Analysts say that with the yuan's benchmark level of 7 per US dollar, foreign trade will improve this second half of 2019 thereby easing the effects of the tariffs.

A representative of Shifeng Decorative Lighting Co based in Yiwu in East China's Zhejiang Province, who only gave his surname as Ying, said that the depreciation "is good for our business and we're pocketing more profits."

Comparing to the yuan's high exchange rate against the US dollar in 2018, Ying said that his US clients lost about 10 to 15 percent of their sales and there was a 15 to 20 percent profit drop per order.

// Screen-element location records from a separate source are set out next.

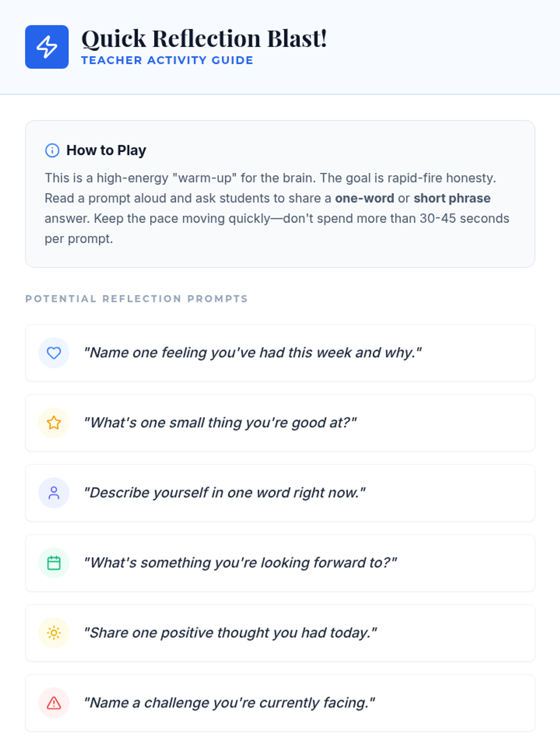Click the sun icon on the positive-thought prompt
Screen dimensions: 560x747
[x=54, y=633]
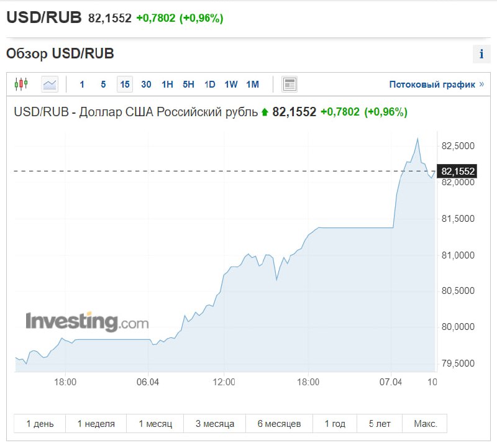Click the green up arrow indicator

[x=265, y=112]
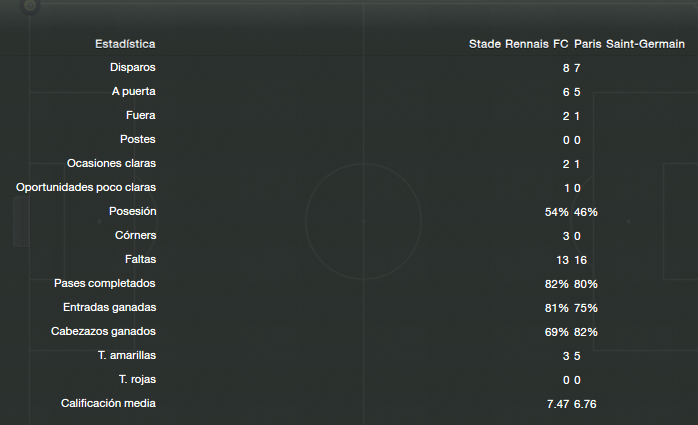Select the Posesión statistic row
This screenshot has width=698, height=425.
[349, 212]
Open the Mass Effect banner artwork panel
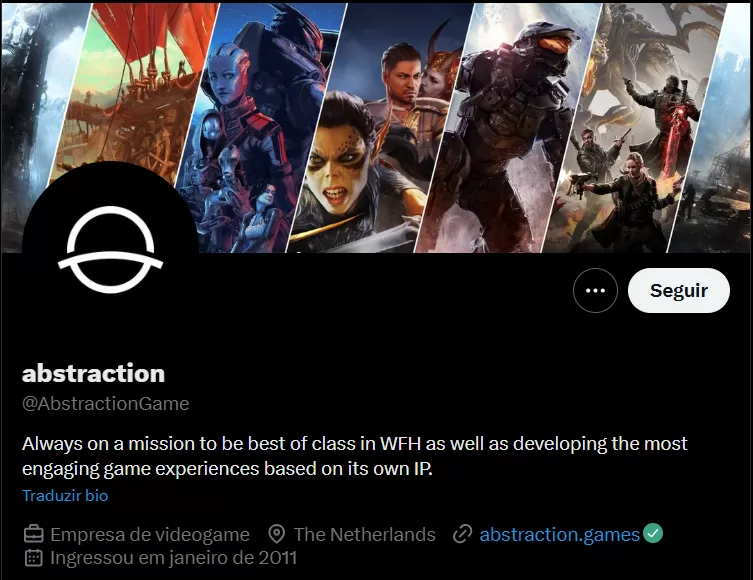Screen dimensions: 753x580 [x=262, y=127]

Ying is also suggesting that his clients up to their buys because of the external events currently happening in trade.

Liu Xiangying, vice general manager of Korra Bath Ware Co, a sanitary product producer focused on exports that are based in Foshan, south China's Guangdong Province said that compared to last year when the current external events on trade started happening and the yuan was still up, it hadn't been favorable for his business as well.

Another testimony to the pressure the tariffs had on business when the yuan still up had been from Vincent Zhang, chairman of Zhongyuan Creative, an electric wire manufacturer located in Foshan who said that the depreciation can cushion some of the pressure of US tariffs.

Zhang admitted it wasn't that favorable to his business at first having "lost some money because of the exchange rate."

A senior research fellow at the Chinese Academy of Macroeconomic Research, Yang Changyong said that China's foreign trade companies should focus on the two-way fluctuation of the currency and continually enhance their product competitiveness and not the exchange rate.

Yang confirmed that the foreign trade situation in the second half of 2019 is likely to show a steady and favorable trend.

The State Council, China's cabinet said that in order to keep foreign trade stable, the county will expand opening-up, focus on market-oriented reforms and look into economic means.

When it comes to the exchange rate, Yang said, "there won't be drastic fluctuations" and it will stay at a reasonable and steady range.

China's yuan was set at 7.0268 per US dollar on Thursday, August 15.

Beijing started lowering the yuan in 2019 on August 5.

It was eleven years ago that the exchange rate of the yuan against the US dollar at 7.

The International Monetary Fund (IMF) backs up the yuan's exchange rate saying that it was in line with the country's economic fundamentals and that there was no sign the country's central bank meddled.